◆ WORK REQUIRED:
Only the lines holding "settings" are wanted. Copy every one from the records below.

◆ EXTRACTED ENTRIES:
★ ★ ★ ★ ★ ★ ★
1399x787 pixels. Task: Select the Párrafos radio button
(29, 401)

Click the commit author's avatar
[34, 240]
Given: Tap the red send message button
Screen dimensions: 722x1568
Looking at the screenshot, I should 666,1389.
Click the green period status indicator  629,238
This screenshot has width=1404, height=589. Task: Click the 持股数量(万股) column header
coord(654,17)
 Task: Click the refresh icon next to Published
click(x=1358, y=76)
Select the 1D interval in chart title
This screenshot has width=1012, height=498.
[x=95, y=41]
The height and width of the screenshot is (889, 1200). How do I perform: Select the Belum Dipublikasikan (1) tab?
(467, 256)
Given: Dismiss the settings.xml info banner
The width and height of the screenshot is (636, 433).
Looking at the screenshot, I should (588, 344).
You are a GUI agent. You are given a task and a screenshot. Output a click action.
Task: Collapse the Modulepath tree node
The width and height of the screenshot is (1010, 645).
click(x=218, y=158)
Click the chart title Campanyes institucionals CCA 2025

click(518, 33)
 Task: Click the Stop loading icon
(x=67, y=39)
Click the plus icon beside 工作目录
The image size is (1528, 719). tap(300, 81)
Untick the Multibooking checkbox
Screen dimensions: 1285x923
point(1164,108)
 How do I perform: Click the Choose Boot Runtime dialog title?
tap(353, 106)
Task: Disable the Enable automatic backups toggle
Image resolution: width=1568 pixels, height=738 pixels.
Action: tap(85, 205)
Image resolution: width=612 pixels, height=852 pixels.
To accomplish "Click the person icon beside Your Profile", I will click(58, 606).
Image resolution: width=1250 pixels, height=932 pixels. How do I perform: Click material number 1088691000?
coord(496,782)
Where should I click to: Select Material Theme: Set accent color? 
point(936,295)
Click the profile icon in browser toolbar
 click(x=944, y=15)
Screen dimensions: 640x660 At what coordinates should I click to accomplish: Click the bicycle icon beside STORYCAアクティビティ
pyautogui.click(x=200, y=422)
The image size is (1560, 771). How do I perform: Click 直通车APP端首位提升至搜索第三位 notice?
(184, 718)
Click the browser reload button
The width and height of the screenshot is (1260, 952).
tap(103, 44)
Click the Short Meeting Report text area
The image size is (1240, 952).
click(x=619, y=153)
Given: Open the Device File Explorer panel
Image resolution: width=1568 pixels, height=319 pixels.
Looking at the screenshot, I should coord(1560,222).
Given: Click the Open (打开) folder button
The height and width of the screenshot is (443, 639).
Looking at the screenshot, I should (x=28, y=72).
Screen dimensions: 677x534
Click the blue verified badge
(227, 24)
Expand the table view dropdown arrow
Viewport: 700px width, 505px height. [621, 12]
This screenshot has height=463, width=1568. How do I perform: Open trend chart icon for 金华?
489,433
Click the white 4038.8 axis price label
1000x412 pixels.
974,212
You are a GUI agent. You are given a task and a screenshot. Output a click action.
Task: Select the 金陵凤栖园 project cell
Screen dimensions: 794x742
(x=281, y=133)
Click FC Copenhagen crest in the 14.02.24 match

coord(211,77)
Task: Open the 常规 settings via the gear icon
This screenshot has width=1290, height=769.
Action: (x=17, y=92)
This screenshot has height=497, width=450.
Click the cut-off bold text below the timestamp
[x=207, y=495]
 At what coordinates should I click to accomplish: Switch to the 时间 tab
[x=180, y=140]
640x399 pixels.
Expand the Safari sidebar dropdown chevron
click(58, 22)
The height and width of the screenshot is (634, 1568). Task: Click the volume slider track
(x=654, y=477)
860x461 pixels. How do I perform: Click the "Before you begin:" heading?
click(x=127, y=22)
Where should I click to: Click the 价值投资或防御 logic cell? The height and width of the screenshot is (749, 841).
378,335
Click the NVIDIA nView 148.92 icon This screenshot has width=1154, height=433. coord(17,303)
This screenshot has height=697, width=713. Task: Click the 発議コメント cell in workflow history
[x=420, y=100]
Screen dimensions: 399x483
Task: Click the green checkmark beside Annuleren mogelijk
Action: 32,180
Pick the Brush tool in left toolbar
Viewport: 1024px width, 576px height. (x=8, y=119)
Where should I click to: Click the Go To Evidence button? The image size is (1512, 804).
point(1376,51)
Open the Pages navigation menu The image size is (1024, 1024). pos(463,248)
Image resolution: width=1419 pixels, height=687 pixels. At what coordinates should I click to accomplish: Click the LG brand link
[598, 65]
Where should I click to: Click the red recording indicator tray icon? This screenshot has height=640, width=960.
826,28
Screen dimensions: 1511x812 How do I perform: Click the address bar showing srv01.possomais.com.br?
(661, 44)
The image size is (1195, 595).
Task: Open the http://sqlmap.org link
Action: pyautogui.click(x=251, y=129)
★ ★ ★ ★ ★ ★ ★
◆ RESULT OF THE EXERCISE:
Given: Dismiss the settings.xml info banner
Task: Open the 常规 settings via the gear icon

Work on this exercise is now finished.